*Written request:* Rewrite every row so that each occurrence of "screenshot" becomes "screen capture", with all other text left unchanged.

"""

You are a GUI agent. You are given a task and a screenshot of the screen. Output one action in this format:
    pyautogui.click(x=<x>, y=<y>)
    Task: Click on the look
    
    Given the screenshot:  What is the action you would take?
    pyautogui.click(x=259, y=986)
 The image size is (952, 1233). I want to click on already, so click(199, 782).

"""

*Response to this exercise:*
You are a GUI agent. You are given a task and a screen capture of the screen. Output one action in this format:
    pyautogui.click(x=<x>, y=<y>)
    Task: Click on the look
    
    Given the screen capture:  What is the action you would take?
    pyautogui.click(x=259, y=986)
 The image size is (952, 1233). I want to click on already, so click(199, 782).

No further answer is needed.